The Mercury News / Julia Prodis Sulek

SAN JOSE — The family of the San Quentin prison guard who died last summer from COVID-19 after a botched transfer of infected inmates from another prison filed a federal civil rights lawsuit Tuesday against state prison officials, blaming them for a “culture of callousness” that led to one of the largest outbreaks in the country and 29 deaths.

“I want to hold people accountable and responsible, but mainly get justice for him,” said Patricia Polanco, the widow of 55-year-old Sgt. Gilbert Polanco, who died a year ago. Twenty-eight San Quentin inmates also perished after the May 2020 outbreak.

The lawsuit comes six months after a scathing report from the state Office of the Inspector General found that the transfer of 122 inmates from a Chino prison by California Department of Corrections and Rehabilitation was “deeply flawed.”

Not only were inmates not tested for weeks before the transfer, but they were packed onto five buses and not quarantined once they arrived. The infection raced through the antiquated facility, which still uses open-air prison bars to separate cells. Before the transfer, San Quentin had no reported COVID cases.

The inspector general report also blamed a prison health care executive in Chino for explicitly ordering that the inmates not be retested the day before the transfers.

The May 30, 2020, transfer occurred at the height of shelter-in-place lockdown orders across the state.

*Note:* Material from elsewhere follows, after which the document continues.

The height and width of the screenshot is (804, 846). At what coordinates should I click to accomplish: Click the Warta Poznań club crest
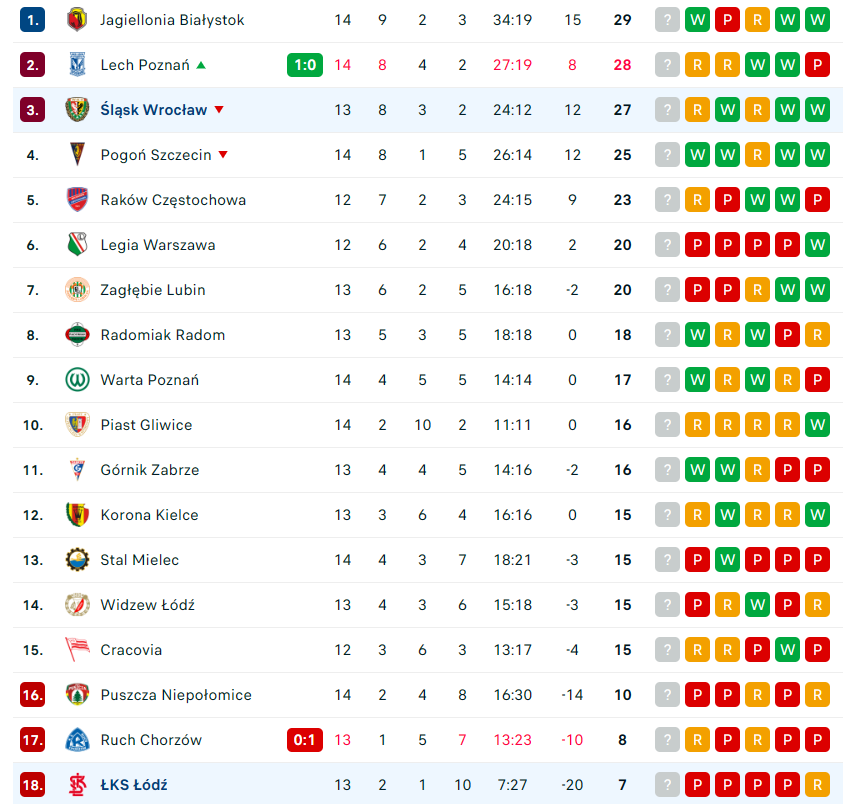77,380
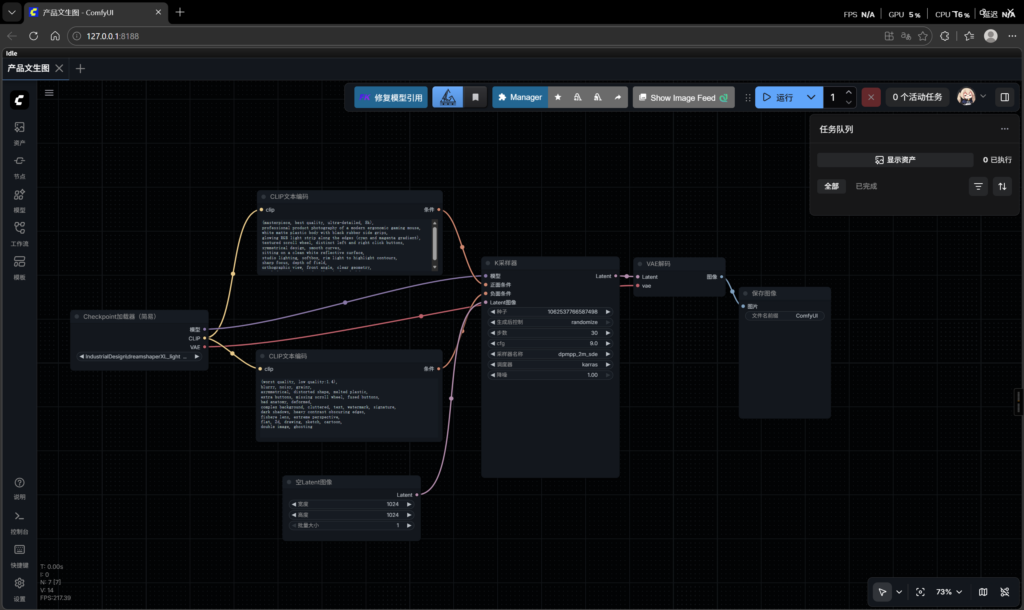The width and height of the screenshot is (1024, 610).
Task: Open the 任务队列 panel overflow menu
Action: coord(1004,129)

During a news conference Tuesday, the lawyers representing Polanco’s widow and two grown children, Selena and Vincent, called his death a preventable tragedy and the result of “disastrous choices.”

“They created a COVID cesspool and required their inmates and employees to marinate in it,” said lawyer Julia Sherwin from Oakland-based Haddad & Sherwin, which filed the lawsuit.

The lawsuit, which names San Quentin Warden Ronald Davis and others, appears to be the first federal lawsuit against the state of California for a COVID-related death of a state employee. The firm has filed two other lawsuits on behalf of families of inmates who perished.